Sr. Gertrud Harder, Kloster Notkersegg erzählt aus ihren Erfahrungen als „Schwester der ersten Stunde„ auf der „Pflegewohngruppe Notkersegg“.

Wie fühlen sich diese beiden Begriffe nach einem nahezu siebzigjährigen Ordensleben an?

Die da schreibt, geboren am 10. März 1923 – Thurgauerin – ist Ordensfrau. Ins Kapuzinerinnenkloster Notkersegg in St. Gallen am 30. April 1948 eingetreten, hat sie während so langer Zeit ein randvolles Leben geführt mit Höhen und Tiefen, wie unser Dasein sich aufbaut und vollendet.

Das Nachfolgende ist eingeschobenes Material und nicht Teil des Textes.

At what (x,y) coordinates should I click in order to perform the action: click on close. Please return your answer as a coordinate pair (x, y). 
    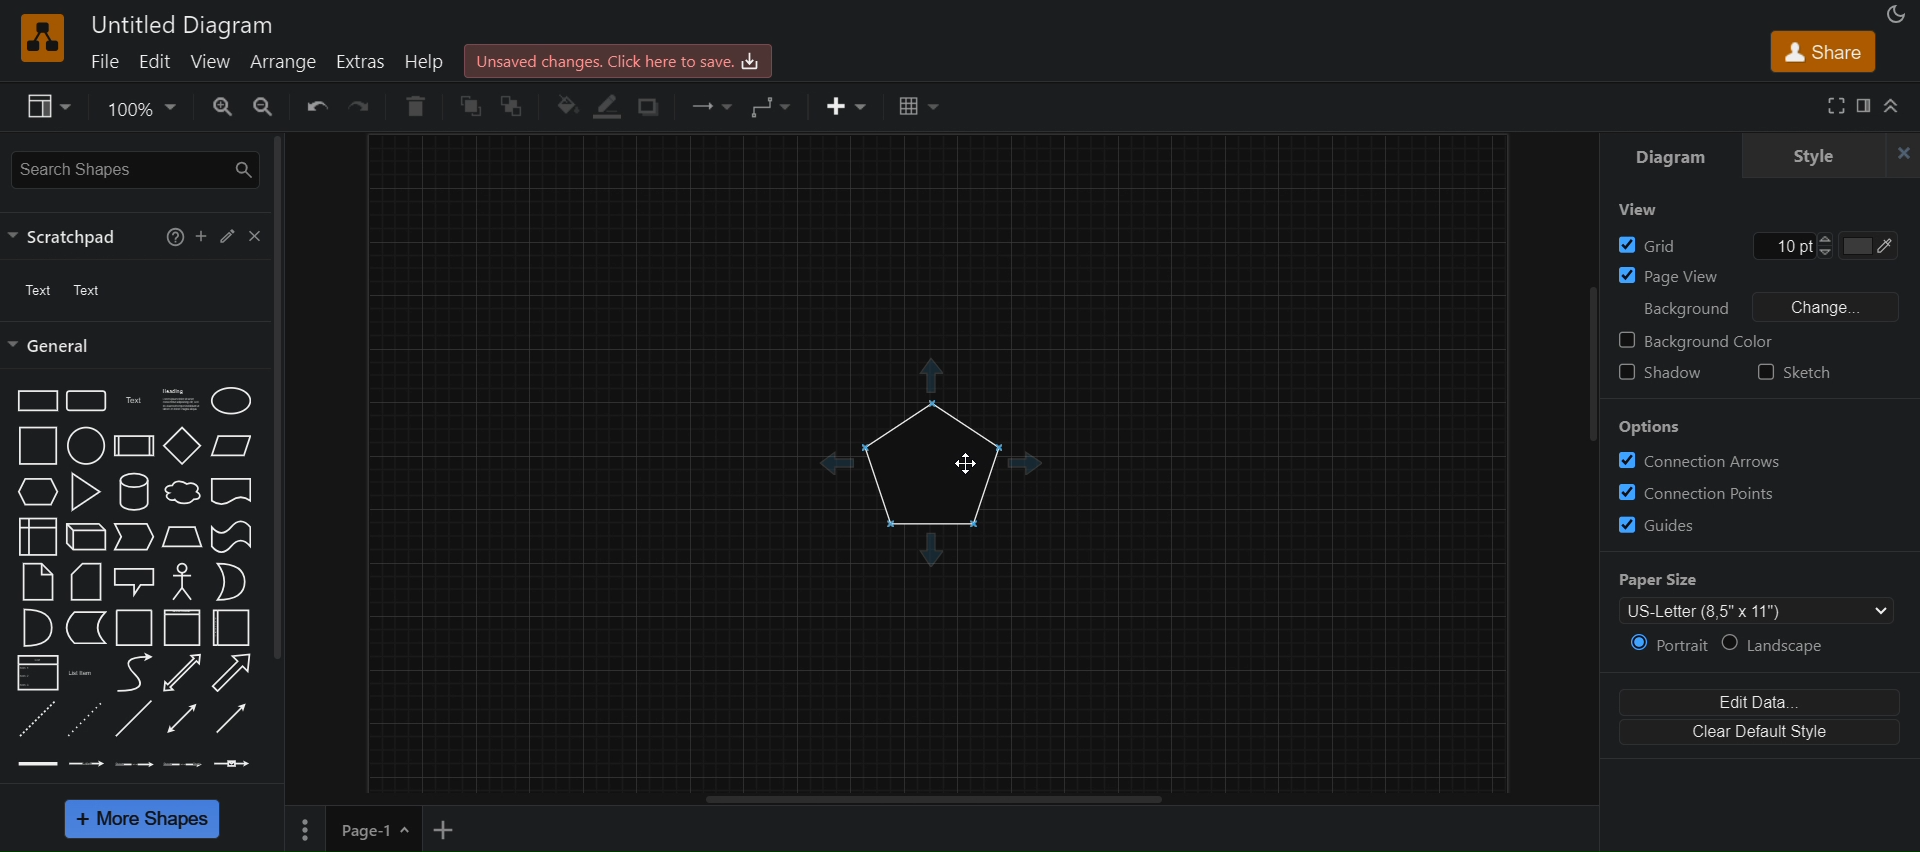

Und siehe da! Während vielen Jahren stark gefordert – keine Spur von Langeweile – finde ich mich beinahe unversehens vor den Schranken «biblischen Alters» wie es bei Psalm 90, Vers 10 steht: «Unser Leben währt siebzig Jahre und wenn es hoch kommt sind es achtzig».

David, der königliche Psalmendichter, konnte nicht ahnen, was dreitausend Jahre später medizinische Versorgung vermag: Vielen Menschen hohe und höchste Lebenserwartung zu ermöglichen. Auch mir ist es – Gott sei Dank – geschenkt. Doch mit siebzig Jahren liegen solche Gedanken auf mich selber bezogen noch in weiter Ferne. Das sollte sich Schritt für Schritt ändern ...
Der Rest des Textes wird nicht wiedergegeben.